“Taking a vehicle from the War Crimes Group’s . . .” Throughout early 1946, the War Crimes Group’s Captain Somerhough kept a close eye on Hanns’s activities. On the bottom of one of Hanns’s typed dispatches, Somerhough had scrawled a note, dated February 18, 1946: “Capt. Alexander due on Pohl then Flensburg re Höss and Glücks.”
“Hanns’s first stop was at the home of Glücks’s wife . . .” The details of Hanns’s investigation into the whereabouts of Richard Glücks come from Hanns Alexander’s field report, UK National Archives, March 13, 1946.

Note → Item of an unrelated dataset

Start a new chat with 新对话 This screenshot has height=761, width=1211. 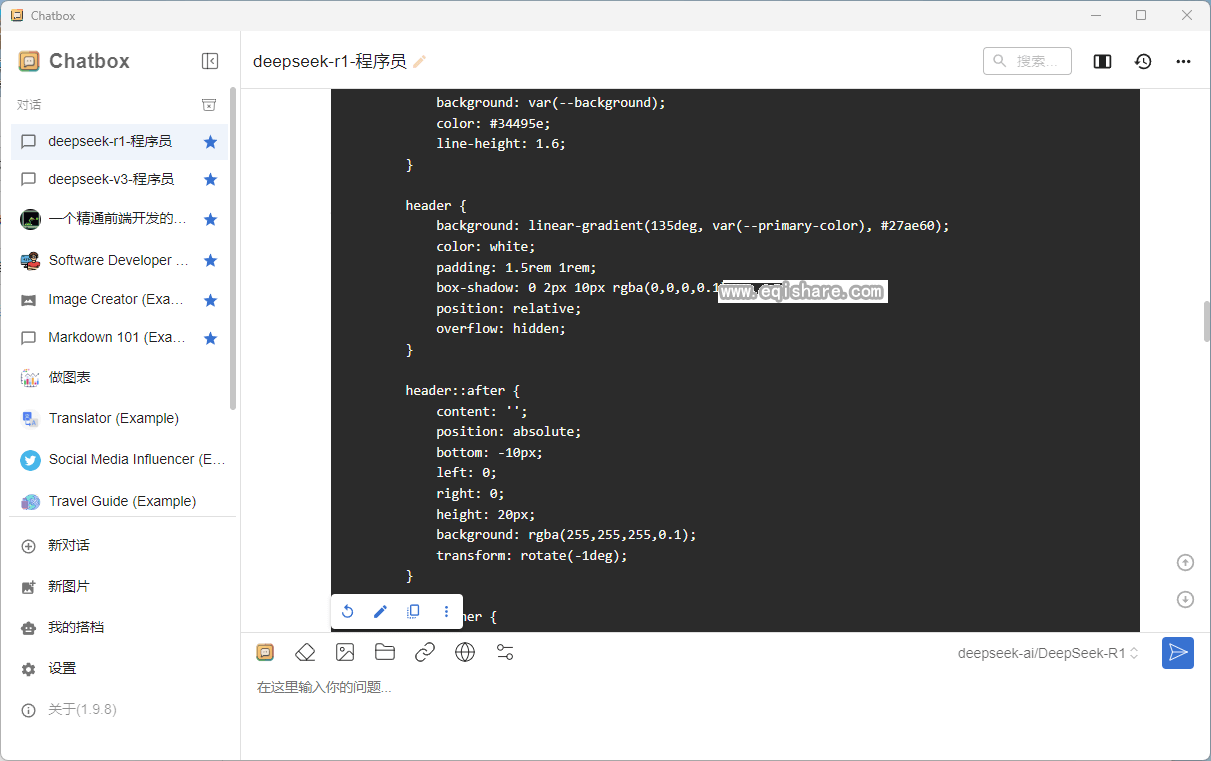(69, 545)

“ran out of the room and hid under a tree . . .” Many years later Brigitte would say that she still experienced migraine headaches because of the incessant shouting of Hanns and his colleagues that day.

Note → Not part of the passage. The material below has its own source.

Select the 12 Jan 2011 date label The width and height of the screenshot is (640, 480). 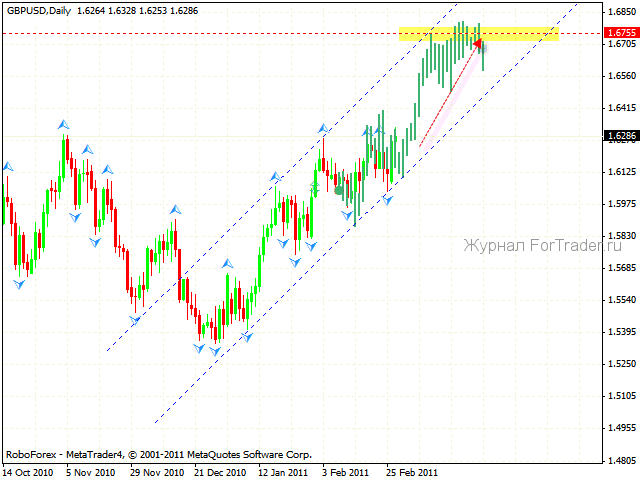point(283,471)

“Hanns realized that they must develop . . .” This version of the story comes from Captain Cross in an unpublished letter he wrote on March 27, 1985, to Colonel Robson of the Intelligence Corps. It is worth noting that Cross does not get all his facts right. For example, he mentions in this letter “Frau Hoess [sic] and three sons,” whereas Hedwig had only two sons. An alternative version is provided by Brigitte, Rudolf’s second daughter, who remembers her mother telling her what happened: Klaus and Hedwig had been arrested and were indeed in separate cells. For days Hedwig was tormented by her son’s agonized screams as he was being tortured by Hanns and the other British soldiers. Still, she didn’t relent, until she was visited by her brother, Fritz, who informed her that Rudolf had managed to secure passage out of Germany and was at that very moment on a boat to safety in South America. It was only then, knowing that Rudolf was safe, that Hedwig revealed her husband’s identity and location to Hanns. However, Hedwig’s version of events does not match the rest of the evidence, and it is quite possible that Hedwig told this story to her children so that they did not believe that she betrayed their father to the British.
Chapter Sixteen
“Over the next hour the men . . .” According to the letter written to Colonel Robson of the Intelligence Corps by Captain Cross on March 27, 1985, some of the men included in FSS 92 unit were Henshaw, Rapkins, Durkin, Kuditsch, Wiener, Roberts, Cresswell, Dobons, Abrahams and Shiffers, though some of these men had adopted alias identities. For example, “Shiffers” was in fact Sansavrino.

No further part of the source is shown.